Mezun olanları tebrik eden Erdoğan, “Rüşvet, irtikap ve yağma düzenlerini deşifre ettiği için polisimizin ve yargı mensuplarımızın hedef haline getirilmesine müsamahamız yoktur. Hırsıza değil de hırsızı ve rüşvetçiyi suçüstü yakalayana kızanlar ya kumpas iddialarını ispat etmelidir ya da çıkıp hakkına girdikleri emniyet ve yargı mensuplarından özür dilemelidir.” değerlendirmesinde bulundu.
Güçlü bir Türkiye
Cumhurbaşkanı Erdoğan, konuşmasını şöyle sürdürdü:
“Hükümet olarak bölgemizde barış için çabalarken, kendi içimizde huzuru zedeleyen, milli birlik ve beraberliğimizi örseleyen, şer güçlere istismar zemini sunan sorunların üzerine de kararlılıkla gidiyoruz. Terörsüz Türkiye süreci sadece Cumhur İttifakı’nın değil, aynı zamanda hükümetimizin, devletimizin, hepsinden önemlisi milletimizin projesidir. 86 milyonun tamamının özlemi, beklentisi, hayalidir. Bu hayalin adım adım gerçeğe dönüşmekte olduğunu görüyoruz. Kimsenin endişesi olmasın. Evelallah girdiğimiz bu yol bizi demokrasisiyle de, ekonomisiyle de güçlü bir Türkiye’ye ulaştıracaktır. Yolun solunda kardeşlik vardır, kalkınma vardır, barış, huzur, dayanışma ve istikbali birlikte inşa etme iradesi vardır.

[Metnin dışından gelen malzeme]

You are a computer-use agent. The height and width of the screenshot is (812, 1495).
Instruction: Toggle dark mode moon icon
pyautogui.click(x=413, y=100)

Dolayısıyla sorumluluklarımızın ne kadar büyük olduğunu biliyoruz. Bunun için ne umut tacirliği, ne de muhalefet gibi ucuz popülizm yapıyoruz. Devlet ciddiyetine, bulunduğumuz makamın ağırlığına ve itibarına yakışır şekilde bu yolda itina ile ilerliyoruz. Milletimiz de bizim bu çabalarımızı, hasbi ve harbi mücadelemizi yakından görmekte, menzile kazasız belasız varmamız için dua etmektedir. Süreç ilerledikçe zihinlerdeki soru işaretleri hızla kaybolmakta, temkin ve ihtiyatın yerini güven ve umut almaktadır.”